訝しげにアルヌの瞳を覗き込む視線は憎しみの焔を宿し、煌々と燃えている。
少しでも議論を延ばし、起死回生の糸口を探そうという気配を既に隠そうともしていない。
「全てです」
「全て、とは」
「生まれてから死ぬまでの、全て。住むこと、着ること、食べることの全てです」
詐欺まがいのことまで駆使して人から奪うことで生きている人間だけあって、口が達者だ。

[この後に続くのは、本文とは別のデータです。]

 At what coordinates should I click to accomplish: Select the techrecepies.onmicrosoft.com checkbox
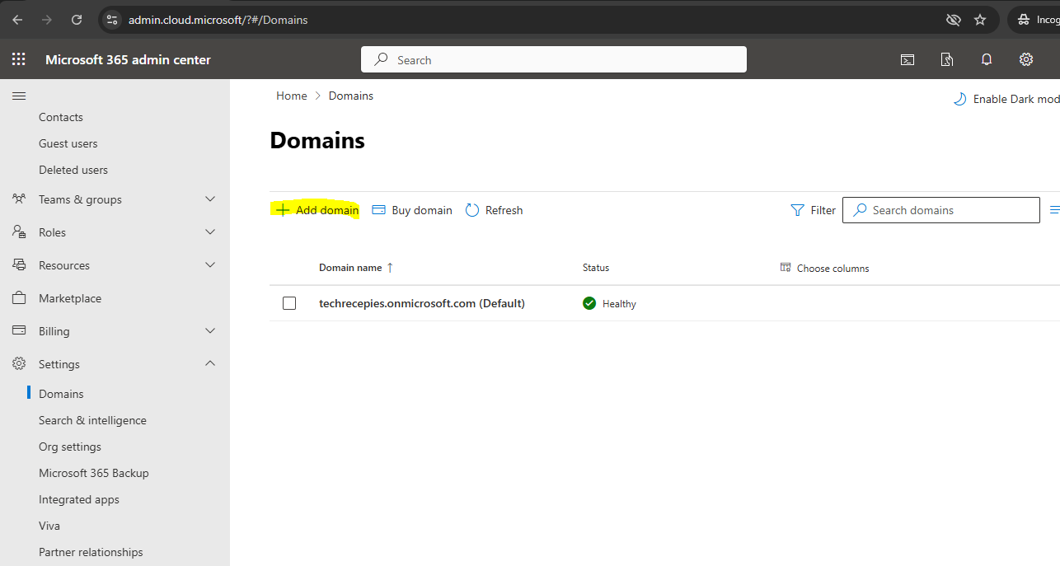click(x=289, y=303)
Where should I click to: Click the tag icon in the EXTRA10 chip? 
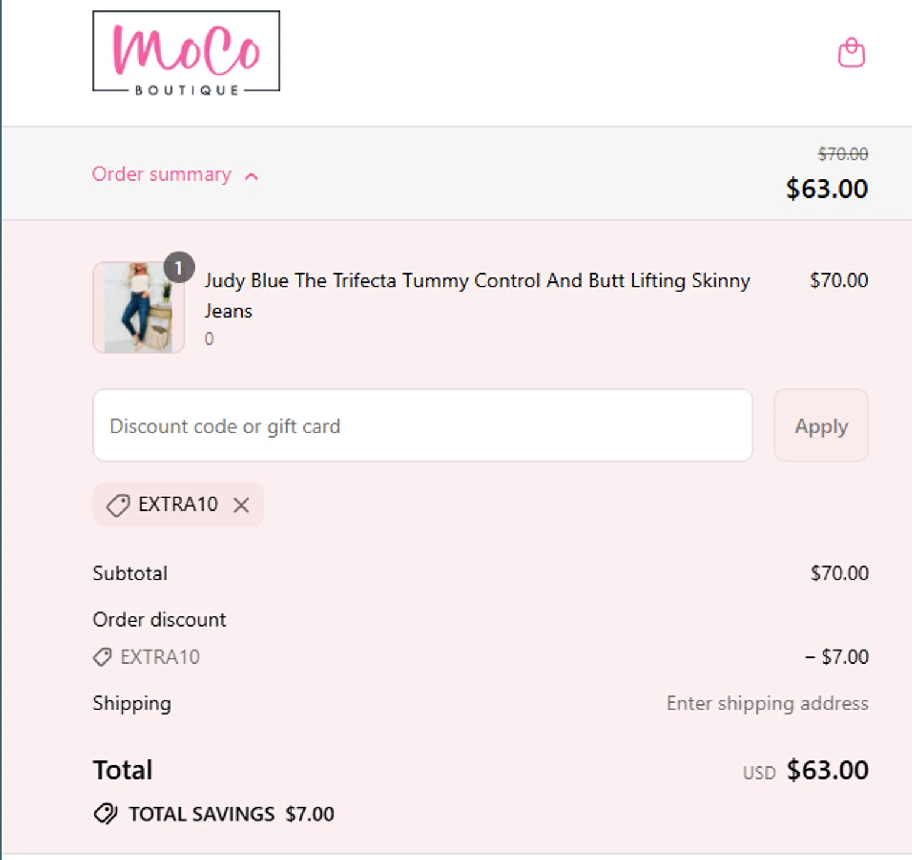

「アルヌ様もご存じでしょう? 貴族の生活の内実は、苦しい。民からクルミ油を搾るように徴税しても得られるものは無限ではない。貴族としての体面を保つために必要な付き合いは多く、冠婚葬祭の全てに降り積む雪ほどの金穀が出ていくことになるのです」
ゲオルクの言っていることは間違いではない。
貴族の生活には金がかかる。借財を抱えていない貴族など、ほとんどいないだろう。
付き合いの多い大貴族になればなるほど、その傾向は強い。
誕生祝い、洗礼祝い、元服祝いに堅信礼祝いと指折り数えれば限りがなかった。
一陽来復の度に挨拶の品を送り合うのだから、その費えが神学的な数字になるのも無理はない。
加えて貴族には武備も必要だ。
限られた収入と増え続ける支出。
しかし、それを何とかするのが、貴族の才覚というものだろう。
先々代のサクヌッセンブルク侯爵である大伯父の蕩尽した莫大な財の埋め合わせに人生の過半を費やした父を見ているだけに、アルヌの目には、知らず知らずの内に憐憫の情が混じった。
もちろん、河賊に手を染めるなどは言語道断であるが。
「貴族といえども!」
口角泡を飛ばす勢いで、ゲオルクは訴える。
最早、聴衆のことを意識した弁論の態をなしていない。
「貴族といえども、生活があるのです。戦うことが本義の貴族とはいえども、その本心では家族と囲む食卓の団欒を愛していないはずがない!」
「嘘よ」
か細く、しかしはっきりとした言葉が〈鼠の騎士〉を遮った。
居酒屋の入り口、引き戸の近くに、少女が一人立っている。
少女の後ろに控えているのは、徴税請負人のゲーアノートと薬師のイングリドだ。
「お父さんは、私と一緒にご飯を食べようとしないじゃない」
その一言に、ゲオルクは項垂れた。
心の中の何かが、真っ二つに折れたのだろう。
アルヌには、そういう風に見えた。